[Adrian Portillo-Juan]

Hi:

I am currently working with the self-propulsion tutorial at Star-CCM+ and I was wondering why one of the inputs for the virtual disk is the rotation rate instead of the ship velocity (which is obtained), while in self-propulsion experiments it is done the opposite way (the input is the ship/towing carriage velocity and the output is the propeller rpm.


Thank you so much in advance

[Aeronautics El. K.]

The virtual disk model uses the propeller's open water curves. In order to do that, it has to somehow know the advance ratio. To do that, it takes the speed of advance from the plane you have defined as the inflow to the virtual disk.
Now the only thing missing is the rotation rate that you give it.
I'm guessing that's the sequence but I may be wrong.

[a.gmira]

Good afternoon Lefteris,

I am having the same doubt. I need to know which rotation rate of the virtual disk gives me the velocity of the ship that I want to study (same concept as in experiments). However I dont find out how to impose the velocity of the ship as an input and extract the rotation rate of the propeller as an output. (I am using the same set up as in the tutorial, with Body Force Propeller Method)

From what I have read, the Operation Point Input (in the parameters of the Virtual Disk) has only three options: Rotation Rate, Thrust or Torque. Do you know if it is possible to impose the velocity of the ship and extract the rotation rate as an output? or should I just follow an iterative process in which I impose different rotation rates until I reach the velocity that I want?

Thank you very much in advance.

A.gmira

[Aeronautics El. K.]

This is a typical self-propulsion simulation, if I understand you correctly.
What I do is to set the virtual disk to work on thrust instead of rotation rate. Then, I set the thrust equal to the resistance.
You can have a report which gives you the rotation rate of the virtual disk.

[a.gmira]

Good morning Lefteris,

Exactly. That is what I thought. However, since there is a thrust deduction fraction, the thrust is no longer equal to the resistance, it is higher, correct?

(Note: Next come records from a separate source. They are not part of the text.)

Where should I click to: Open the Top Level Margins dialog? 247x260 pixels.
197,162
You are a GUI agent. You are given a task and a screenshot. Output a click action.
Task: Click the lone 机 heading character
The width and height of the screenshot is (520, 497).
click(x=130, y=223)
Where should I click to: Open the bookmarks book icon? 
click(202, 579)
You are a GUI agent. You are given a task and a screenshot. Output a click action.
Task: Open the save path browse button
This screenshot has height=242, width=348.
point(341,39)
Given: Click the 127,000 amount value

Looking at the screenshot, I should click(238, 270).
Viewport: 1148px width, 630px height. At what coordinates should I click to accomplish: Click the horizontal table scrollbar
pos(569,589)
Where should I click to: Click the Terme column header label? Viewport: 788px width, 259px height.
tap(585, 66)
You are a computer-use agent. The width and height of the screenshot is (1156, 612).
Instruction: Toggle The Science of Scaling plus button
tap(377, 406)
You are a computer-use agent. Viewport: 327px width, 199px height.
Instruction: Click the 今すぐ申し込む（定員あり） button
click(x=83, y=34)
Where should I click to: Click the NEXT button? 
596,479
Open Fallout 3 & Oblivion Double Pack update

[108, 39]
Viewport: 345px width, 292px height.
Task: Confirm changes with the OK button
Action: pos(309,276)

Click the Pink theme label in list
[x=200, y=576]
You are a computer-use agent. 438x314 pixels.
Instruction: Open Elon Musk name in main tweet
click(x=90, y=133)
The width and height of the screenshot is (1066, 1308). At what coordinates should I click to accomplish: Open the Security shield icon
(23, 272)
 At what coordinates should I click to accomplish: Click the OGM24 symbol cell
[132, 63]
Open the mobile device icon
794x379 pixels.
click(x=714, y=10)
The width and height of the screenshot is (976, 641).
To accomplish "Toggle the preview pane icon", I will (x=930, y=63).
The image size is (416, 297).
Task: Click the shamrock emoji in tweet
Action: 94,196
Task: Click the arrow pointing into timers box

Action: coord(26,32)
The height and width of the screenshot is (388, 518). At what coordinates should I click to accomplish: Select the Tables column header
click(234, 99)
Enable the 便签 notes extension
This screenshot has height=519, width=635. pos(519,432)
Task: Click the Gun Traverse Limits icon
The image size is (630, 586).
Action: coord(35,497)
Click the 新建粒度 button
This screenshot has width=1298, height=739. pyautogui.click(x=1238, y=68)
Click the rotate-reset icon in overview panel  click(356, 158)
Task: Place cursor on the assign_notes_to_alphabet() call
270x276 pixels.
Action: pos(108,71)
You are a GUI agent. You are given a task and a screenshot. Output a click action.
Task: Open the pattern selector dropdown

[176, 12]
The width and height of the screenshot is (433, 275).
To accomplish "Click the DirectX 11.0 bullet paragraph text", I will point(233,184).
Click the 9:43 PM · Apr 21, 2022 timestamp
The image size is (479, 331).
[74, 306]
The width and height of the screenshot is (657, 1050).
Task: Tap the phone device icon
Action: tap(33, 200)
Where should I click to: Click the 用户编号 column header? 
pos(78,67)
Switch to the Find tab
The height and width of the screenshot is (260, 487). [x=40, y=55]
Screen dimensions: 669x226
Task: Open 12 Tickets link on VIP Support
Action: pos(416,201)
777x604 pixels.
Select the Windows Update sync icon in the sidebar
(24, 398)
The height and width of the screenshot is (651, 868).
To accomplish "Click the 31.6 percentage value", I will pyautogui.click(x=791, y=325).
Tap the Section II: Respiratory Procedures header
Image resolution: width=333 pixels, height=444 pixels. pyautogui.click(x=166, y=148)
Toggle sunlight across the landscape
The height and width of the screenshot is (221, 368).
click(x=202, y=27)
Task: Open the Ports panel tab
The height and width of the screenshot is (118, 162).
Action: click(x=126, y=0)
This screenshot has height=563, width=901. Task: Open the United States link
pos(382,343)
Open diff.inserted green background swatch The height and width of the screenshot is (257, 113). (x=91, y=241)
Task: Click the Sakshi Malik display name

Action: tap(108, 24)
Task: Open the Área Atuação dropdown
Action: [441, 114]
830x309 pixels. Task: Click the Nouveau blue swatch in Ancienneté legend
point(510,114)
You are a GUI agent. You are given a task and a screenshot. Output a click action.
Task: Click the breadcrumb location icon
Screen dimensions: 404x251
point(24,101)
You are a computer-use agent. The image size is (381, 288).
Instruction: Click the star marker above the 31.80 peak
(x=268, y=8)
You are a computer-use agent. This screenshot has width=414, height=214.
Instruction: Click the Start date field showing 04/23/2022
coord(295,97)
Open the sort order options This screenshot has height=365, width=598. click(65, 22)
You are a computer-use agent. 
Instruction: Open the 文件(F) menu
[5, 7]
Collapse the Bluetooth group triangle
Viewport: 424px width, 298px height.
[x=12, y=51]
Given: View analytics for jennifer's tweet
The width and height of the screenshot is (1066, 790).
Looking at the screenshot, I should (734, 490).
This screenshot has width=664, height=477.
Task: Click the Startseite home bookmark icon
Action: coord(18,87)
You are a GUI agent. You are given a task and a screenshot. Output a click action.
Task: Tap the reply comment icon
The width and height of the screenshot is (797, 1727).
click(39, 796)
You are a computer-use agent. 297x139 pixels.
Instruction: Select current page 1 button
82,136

So here the question is if the software is using the thrust that we impose as the operating point of the propeller in the performance curves or, on the other hand, if it is already considering the thrust deduction fraction so the thrust that we impose is actually equal to the resistance.

Thank you again for your replies.

A.gmira

[Aeronautics El. K.]

Quote:

Originally Posted by a.gmira

Good morning Lefteris,

Exactly. That is what I thought. However, since there is a thrust deduction fraction, the thrust is no longer equal to the resistance, it is higher, correct?

So here the question is if the software is using the thrust that we impose as the operating point of the propeller in the performance curves or, on the other hand, if it is already considering the thrust deduction fraction so the thrust that we impose is actually equal to the resistance.

Thank you again for your replies.

A.gmira

If you do it right, it sorts itself out.

[a.gmira]

Hi Lefteris,

I am doing it by iteration, imposing some revolutions and taking as output the velocity of the ship. This proceedure seems to be the only one possible in Starccm+ since the resistance of the ship and the resistance of the ship+propeller is not the same (and we do not know the second one), so we can not put thrust equal to the resistance of the ship.

Are you talking about selfpropulsion in ships?

A.gmira

[Aeronautics El. K.]

Quote:

Originally Posted by a.gmira

Hi Lefteris,

I am doing it by iteration, imposing some revolutions and taking as output the velocity of the ship. This proceedure seems to be the only one possible in Starccm+ since the resistance of the ship and the resistance of the ship+propeller is not the same (and we do not know the second one), so we can not put thrust equal to the resistance of the ship.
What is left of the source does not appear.